Source records:

>> Begin

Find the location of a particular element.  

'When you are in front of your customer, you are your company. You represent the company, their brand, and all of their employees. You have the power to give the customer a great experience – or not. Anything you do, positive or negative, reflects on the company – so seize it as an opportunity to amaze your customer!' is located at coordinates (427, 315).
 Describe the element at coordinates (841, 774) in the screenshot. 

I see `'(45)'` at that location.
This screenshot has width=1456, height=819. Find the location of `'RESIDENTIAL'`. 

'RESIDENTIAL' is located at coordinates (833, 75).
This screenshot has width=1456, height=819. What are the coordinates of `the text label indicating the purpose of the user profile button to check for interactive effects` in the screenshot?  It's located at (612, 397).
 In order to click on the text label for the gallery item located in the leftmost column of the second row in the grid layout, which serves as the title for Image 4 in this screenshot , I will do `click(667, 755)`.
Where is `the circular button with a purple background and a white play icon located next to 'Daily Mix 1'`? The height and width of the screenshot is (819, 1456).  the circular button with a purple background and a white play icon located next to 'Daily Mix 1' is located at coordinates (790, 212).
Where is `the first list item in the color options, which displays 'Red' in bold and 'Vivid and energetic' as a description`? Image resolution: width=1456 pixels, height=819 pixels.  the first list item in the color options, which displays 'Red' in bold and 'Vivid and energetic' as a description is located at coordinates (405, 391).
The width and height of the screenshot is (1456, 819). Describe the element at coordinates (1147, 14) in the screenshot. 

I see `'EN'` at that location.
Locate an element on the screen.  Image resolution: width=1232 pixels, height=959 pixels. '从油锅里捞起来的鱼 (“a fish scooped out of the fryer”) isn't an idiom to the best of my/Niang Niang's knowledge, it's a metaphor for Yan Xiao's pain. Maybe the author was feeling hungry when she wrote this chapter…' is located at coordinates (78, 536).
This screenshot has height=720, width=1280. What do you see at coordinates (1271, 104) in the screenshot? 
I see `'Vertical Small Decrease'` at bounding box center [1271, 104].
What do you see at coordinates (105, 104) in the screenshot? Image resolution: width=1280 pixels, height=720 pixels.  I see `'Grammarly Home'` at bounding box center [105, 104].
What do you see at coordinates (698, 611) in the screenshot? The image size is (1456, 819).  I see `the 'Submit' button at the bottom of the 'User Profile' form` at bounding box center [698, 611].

>> End

What is needed.
Please turn every one of the source records above into a JSON list of strings, with one string per line and blank lines left out.

Written solution.
[
  "Find the location of a particular element.  ",
  "'When you are in front of your customer, you are your company. You represent the company, their brand, and all of their employees. You have the power to give the customer a great experience – or not. Anything you do, positive or negative, reflects on the company – so seize it as an opportunity to amaze your customer!' is located at coordinates (427, 315).",
  " Describe the element at coordinates (841, 774) in the screenshot. ",
  "I see `'(45)'` at that location.",
  "This screenshot has width=1456, height=819. Find the location of `'RESIDENTIAL'`. ",
  "'RESIDENTIAL' is located at coordinates (833, 75).",
  "This screenshot has width=1456, height=819. What are the coordinates of `the text label indicating the purpose of the user profile button to check for interactive effects` in the screenshot?  It's located at (612, 397).",
  " In order to click on the text label for the gallery item located in the leftmost column of the second row in the grid layout, which serves as the title for Image 4 in this screenshot , I will do `click(667, 755)`.",
  "Where is `the circular button with a purple background and a white play icon located next to 'Daily Mix 1'`? The height and width of the screenshot is (819, 1456).  the circular button with a purple background and a white play icon located next to 'Daily Mix 1' is located at coordinates (790, 212).",
  "Where is `the first list item in the color options, which displays 'Red' in bold and 'Vivid and energetic' as a description`? Image resolution: width=1456 pixels, height=819 pixels.  the first list item in the color options, which displays 'Red' in bold and 'Vivid and energetic' as a description is located at coordinates (405, 391).",
  "The width and height of the screenshot is (1456, 819). Describe the element at coordinates (1147, 14) in the screenshot. ",
  "I see `'EN'` at that location.",
  "Locate an element on the screen.  Image resolution: width=1232 pixels, height=959 pixels. '从油锅里捞起来的鱼 (“a fish scooped out of the fryer”) isn't an idiom to the best of my/Niang Niang's knowledge, it's a metaphor for Yan Xiao's pain. Maybe the author was feeling hungry when she wrote this chapter…' is located at coordinates (78, 536).",
  "This screenshot has height=720, width=1280. What do you see at coordinates (1271, 104) in the screenshot? ",
  "I see `'Vertical Small Decrease'` at bounding box center [1271, 104].",
  "What do you see at coordinates (105, 104) in the screenshot? Image resolution: width=1280 pixels, height=720 pixels.  I see `'Grammarly Home'` at bounding box center [105, 104].",
  "What do you see at coordinates (698, 611) in the screenshot? The image size is (1456, 819).  I see `the 'Submit' button at the bottom of the 'User Profile' form` at bounding box center [698, 611]."
]